Guest post from Marcus Hearne, Business Unit Executive, IBM Business Analytics
Follow Marcus on Twitter @marcushearne
As a person with an analytical bent, I sometimes find myself frustrated with the ongoing industry debate on the definition and worth of big data.
Whether you think it’s simply repackaging or excessive hype, it’s a name for something quite real that’s full of enormous potential, and to ignore it means you will both miss these gains and fail to understand its implications to you personally. Call it what you will, but big data is as personal as it gets when coupled with analytics.
Right now approximately a billion tweets are created every few days. Although, when I send a tweet I have this sense of emptying a glass of water into Lake Michigan; and, maybe one of my pithy tweets is like a glass of dyed water remaining distinct for awhile.

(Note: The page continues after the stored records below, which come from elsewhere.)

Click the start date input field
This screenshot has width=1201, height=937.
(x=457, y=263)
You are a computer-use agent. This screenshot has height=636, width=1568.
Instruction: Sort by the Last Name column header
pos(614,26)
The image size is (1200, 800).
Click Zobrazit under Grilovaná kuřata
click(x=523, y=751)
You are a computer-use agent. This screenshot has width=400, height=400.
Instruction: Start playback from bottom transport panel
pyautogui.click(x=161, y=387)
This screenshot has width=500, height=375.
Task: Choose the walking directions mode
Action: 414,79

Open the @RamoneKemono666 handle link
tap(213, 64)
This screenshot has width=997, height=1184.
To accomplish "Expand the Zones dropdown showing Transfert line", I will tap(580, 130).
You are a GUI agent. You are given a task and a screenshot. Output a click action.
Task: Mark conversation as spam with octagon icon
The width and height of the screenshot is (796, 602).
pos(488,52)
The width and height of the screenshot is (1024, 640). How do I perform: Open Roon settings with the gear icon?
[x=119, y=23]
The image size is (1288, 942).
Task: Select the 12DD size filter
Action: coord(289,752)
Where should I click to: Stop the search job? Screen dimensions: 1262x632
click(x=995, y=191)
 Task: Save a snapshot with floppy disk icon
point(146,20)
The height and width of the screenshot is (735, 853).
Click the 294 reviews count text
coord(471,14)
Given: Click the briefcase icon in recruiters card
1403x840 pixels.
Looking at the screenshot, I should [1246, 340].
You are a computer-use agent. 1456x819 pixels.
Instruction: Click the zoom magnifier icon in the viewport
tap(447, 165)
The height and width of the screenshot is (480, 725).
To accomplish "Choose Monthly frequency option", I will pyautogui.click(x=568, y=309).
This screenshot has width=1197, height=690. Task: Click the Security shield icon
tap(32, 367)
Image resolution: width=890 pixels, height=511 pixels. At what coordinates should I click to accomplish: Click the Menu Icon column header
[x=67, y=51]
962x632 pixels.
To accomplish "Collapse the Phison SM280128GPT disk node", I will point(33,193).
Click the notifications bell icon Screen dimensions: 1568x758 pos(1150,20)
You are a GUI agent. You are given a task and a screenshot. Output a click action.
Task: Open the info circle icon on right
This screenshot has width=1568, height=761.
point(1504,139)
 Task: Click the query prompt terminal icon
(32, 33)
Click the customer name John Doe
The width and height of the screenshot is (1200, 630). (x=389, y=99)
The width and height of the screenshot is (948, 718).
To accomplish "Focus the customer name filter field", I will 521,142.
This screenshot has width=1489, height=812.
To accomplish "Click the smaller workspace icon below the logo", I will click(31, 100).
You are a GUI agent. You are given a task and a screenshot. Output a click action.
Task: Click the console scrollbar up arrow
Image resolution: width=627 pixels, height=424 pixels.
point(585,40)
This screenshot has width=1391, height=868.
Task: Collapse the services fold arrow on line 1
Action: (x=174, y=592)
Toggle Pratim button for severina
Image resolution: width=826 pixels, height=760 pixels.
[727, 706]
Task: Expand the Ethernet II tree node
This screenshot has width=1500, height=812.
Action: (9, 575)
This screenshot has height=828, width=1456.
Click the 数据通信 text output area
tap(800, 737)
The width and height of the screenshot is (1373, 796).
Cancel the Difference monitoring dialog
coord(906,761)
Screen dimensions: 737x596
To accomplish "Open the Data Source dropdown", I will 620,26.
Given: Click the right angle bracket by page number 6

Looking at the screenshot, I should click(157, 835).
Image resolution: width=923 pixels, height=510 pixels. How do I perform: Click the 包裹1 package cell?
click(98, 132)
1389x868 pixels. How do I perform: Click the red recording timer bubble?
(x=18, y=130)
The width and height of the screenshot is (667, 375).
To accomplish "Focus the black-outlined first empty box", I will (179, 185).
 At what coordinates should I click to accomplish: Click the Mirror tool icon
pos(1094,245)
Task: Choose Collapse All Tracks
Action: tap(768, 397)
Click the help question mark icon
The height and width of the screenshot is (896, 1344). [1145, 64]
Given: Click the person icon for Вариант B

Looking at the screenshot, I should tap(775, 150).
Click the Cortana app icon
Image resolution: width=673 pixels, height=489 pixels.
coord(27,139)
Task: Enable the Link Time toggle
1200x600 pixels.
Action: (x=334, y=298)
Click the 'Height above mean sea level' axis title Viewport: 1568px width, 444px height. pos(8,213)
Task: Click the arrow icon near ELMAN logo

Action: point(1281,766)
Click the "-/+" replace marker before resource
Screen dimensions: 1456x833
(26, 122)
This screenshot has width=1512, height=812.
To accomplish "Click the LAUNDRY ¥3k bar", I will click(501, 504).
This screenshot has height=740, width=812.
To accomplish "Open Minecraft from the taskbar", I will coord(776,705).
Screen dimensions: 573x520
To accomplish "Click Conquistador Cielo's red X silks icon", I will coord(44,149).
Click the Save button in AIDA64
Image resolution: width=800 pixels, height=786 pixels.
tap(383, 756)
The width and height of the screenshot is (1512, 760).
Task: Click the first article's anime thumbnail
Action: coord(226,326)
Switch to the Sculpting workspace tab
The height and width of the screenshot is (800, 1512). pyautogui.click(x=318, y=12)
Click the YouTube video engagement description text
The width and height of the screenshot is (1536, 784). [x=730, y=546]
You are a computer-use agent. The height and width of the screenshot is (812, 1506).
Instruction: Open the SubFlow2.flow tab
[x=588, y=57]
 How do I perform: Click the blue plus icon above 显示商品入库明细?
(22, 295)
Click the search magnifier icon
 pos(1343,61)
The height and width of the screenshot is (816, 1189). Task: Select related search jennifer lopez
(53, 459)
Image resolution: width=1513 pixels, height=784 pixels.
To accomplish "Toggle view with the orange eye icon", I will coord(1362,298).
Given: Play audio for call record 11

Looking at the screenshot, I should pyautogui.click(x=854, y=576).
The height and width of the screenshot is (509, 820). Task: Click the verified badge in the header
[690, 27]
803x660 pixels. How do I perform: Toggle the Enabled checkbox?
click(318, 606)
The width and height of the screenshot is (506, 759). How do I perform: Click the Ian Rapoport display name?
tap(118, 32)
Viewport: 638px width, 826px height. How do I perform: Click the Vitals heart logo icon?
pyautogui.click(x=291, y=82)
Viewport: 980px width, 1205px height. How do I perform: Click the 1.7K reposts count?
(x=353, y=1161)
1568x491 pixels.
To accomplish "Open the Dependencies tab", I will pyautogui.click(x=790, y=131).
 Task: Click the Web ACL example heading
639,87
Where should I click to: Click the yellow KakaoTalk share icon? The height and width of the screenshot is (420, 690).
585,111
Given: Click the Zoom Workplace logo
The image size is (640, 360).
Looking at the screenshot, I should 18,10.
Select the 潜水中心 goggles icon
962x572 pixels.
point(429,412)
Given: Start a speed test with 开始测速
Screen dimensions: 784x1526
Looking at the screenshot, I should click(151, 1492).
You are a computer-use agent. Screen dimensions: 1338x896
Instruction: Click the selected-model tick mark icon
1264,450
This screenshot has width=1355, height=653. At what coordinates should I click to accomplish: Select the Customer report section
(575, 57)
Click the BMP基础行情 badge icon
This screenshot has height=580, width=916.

My thoughts are quickly dissolved into the greater mass, only to be unearthed when my daughters become teens and are looking for ammunition to move curfew past 10 p.m.
But these cast off quips are the tip of this big data iceberg. Much to my mild disapproval, a lot of my demographic information is already in the public domain. It comes from any number of benign sources like the digital white pages or my mother posting and tagging pictures of me on her Facebook page; and, some not so benign, such as a background check for a nominal fee.
Even that’s small scale compared to the data I constantly create simply moving through my day. Don’t be fooled – you do it too as surely as you create carbon dioxide with every breath you take.
For example, when I wake up I check my calendar on my phone for any changes. This activity is immediately captured and recorded as the time my phone was awakened, the fact I opened the calendar, any particular events I then opened, and even my location.
More data spills out when my I swipe my card at the train station, stream music and browse web pages on my phone, buy coffee with an app, and swipe my ID to get into the building. Just getting to my desk creates enough data to create a bland – yet informative – narrative of what I’ve done and where I’ve been.
The result is a never ending stream of data coming at organizations faster and faster, and in an ever expanding variety of forms. Not many organizations can connect the sentiment of my tweet regarding the efficient barista to an understanding of my coffee purchasing patterns when it’s struggling to simply keep up with the rewards program and offers.
So what’s a 20th century organization to do in a 21st century big data world? Analytics.
Big data without analytics makes no sense. Simply capturing more and more data about me, and trying to make sense of it without exploring new ways to analyze it is merely an added cost without benefit.
Sure you can get a more detailed picture of my activity, and you can align me to some complex and mildly interesting market segment based on an aggregation of additional factors, but you’re never going to achieve real value. It’s not who I am, it’s what I’m going to do and why. That’s the diamond within this pile of digital carbon.
Predictive analytics boils down to identifying an outcome or behavior that’s important, and then mathematically determining all of the variables that can be an influence on that outcome or behavior, and putting these together in the form of a predictive model.
From there, as new values are created for those variables and entered into the model, a prediction can be made for the targeted outcome. A very simple example is a model that uses one variable to predict if I will buy a large coffee, and that being the time I wake up. The predictive model would say, “Marcus is 95 percent likely to buy a large size if he’s awake at or before 5:30 a.m.; 70 percent likely between 5:30 a.m. and 6:30 a.m.; and, 12 percent likely if after 6:30 a.m.” As such, acquire the time I wake up and you can predict my coffee buying behavior.
Now nothing’s quite that simple.
There are probably a bunch of other variables that can add or subtract a few points to the probability – the weather, how long I wait for a train, the news I choose to read, if I’ll be going to the airport, a tweet stating just how tired I am even though I slept until 7 a.m., and so on.
The point is that big data represents an opportunity for predictions to become much more accurate. It’s not a stretch to say that a predictive model could determine when I was going to send a tweet and what the sentiment was going to be.
So, as I sit here at the center of my own ever expanding plume of data and its unknown stewards, it occurs to me that I have to be judicious about the information that unwinds behind me as I move throughout the day. I’m not talking about moving to Montana and building a collection of stylish tinfoil hats, I mean simply being aware of it and its permanence.
I want a system intelligent enough to recommend the clothes I will like when I shop, or to fast track me through an insurance claim rather than asking every… single… question… twice.
But as a father of two daughters I’m keenly aware of a new lesson I have to bestow upon them: the awareness of the data they create. My daughters should be able to quantify and qualify everything from their opinions to their vacation pictures, and therein correctly judge how freely they should be shared (if at all).
Basically, I want them to grow up and demand to be recompensed appropriately for their data. After all, is the service Facebook provides worth so much intimate detail?
This is the natural evolution of an understanding of big data, and how analytics can swim through the storm of it and find you, dragging every single byte that you’ve left in your wake, and deliver incredible (and sometimes unwelcome) revelations.
There’s a huge upside to all of this regarding your health, happiness, and productivity, but we need to understand that data is an asset, and big data has made it a very valuable asset indeed, and both sides should benefit in kind.